_About this task:_ The expected answer comprises all lines from the entries that contain the string "with".

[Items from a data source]
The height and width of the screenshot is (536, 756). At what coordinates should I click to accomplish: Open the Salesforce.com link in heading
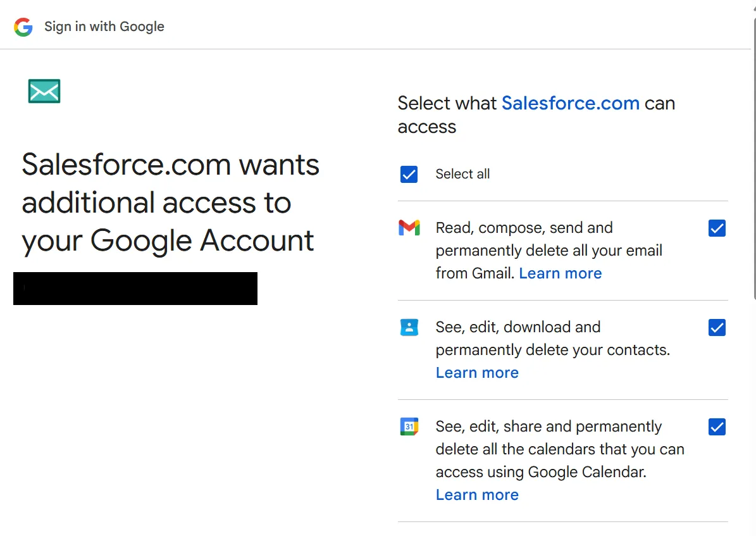[570, 103]
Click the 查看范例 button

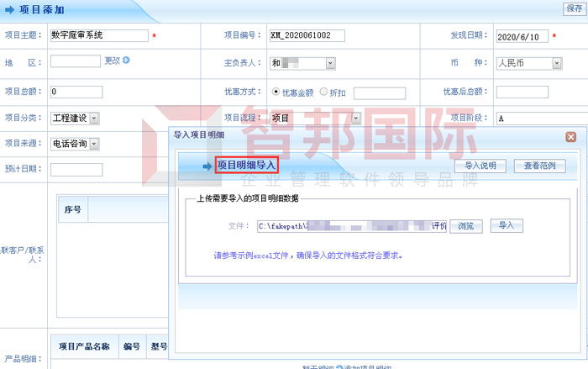540,166
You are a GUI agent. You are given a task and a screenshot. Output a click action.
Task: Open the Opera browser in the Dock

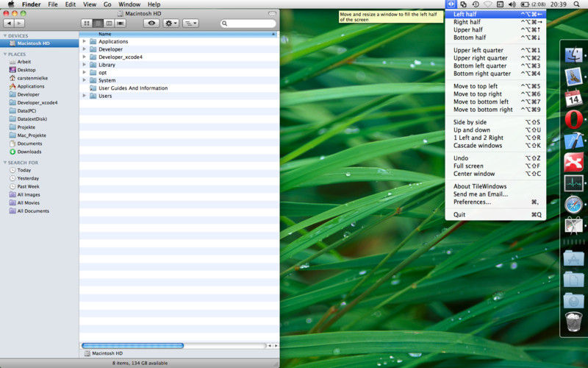pyautogui.click(x=574, y=118)
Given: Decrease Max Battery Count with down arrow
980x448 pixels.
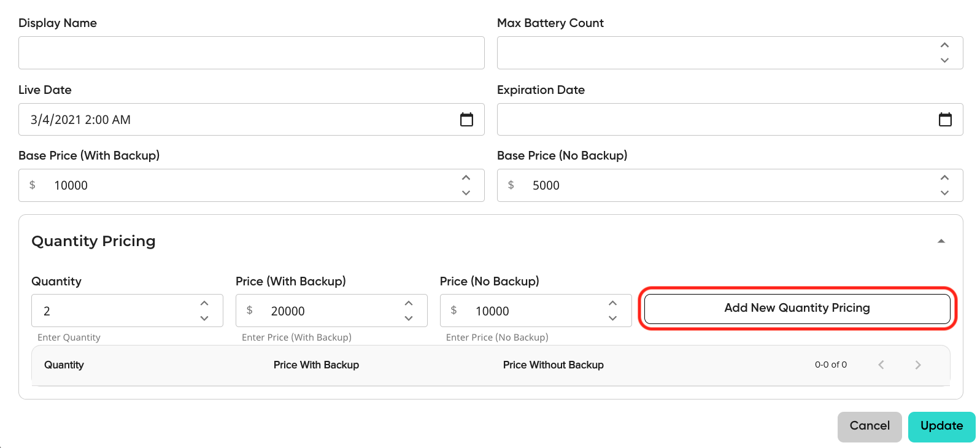Looking at the screenshot, I should (x=944, y=60).
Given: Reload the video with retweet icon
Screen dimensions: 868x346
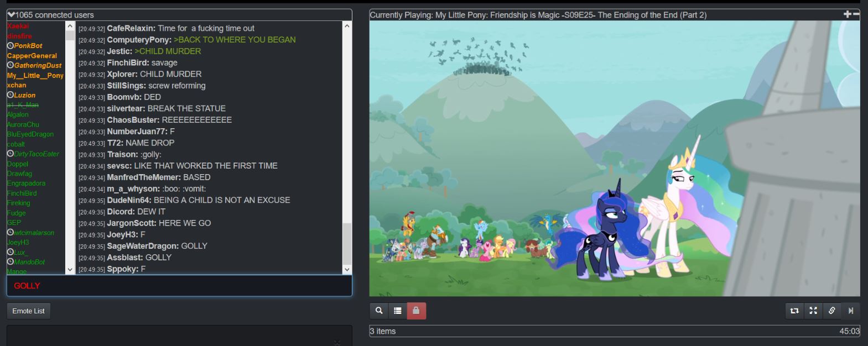Looking at the screenshot, I should coord(794,311).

_Solution to this problem:_
Given: Decrease Max Battery Count with down arrow
Given: Reload the video with retweet icon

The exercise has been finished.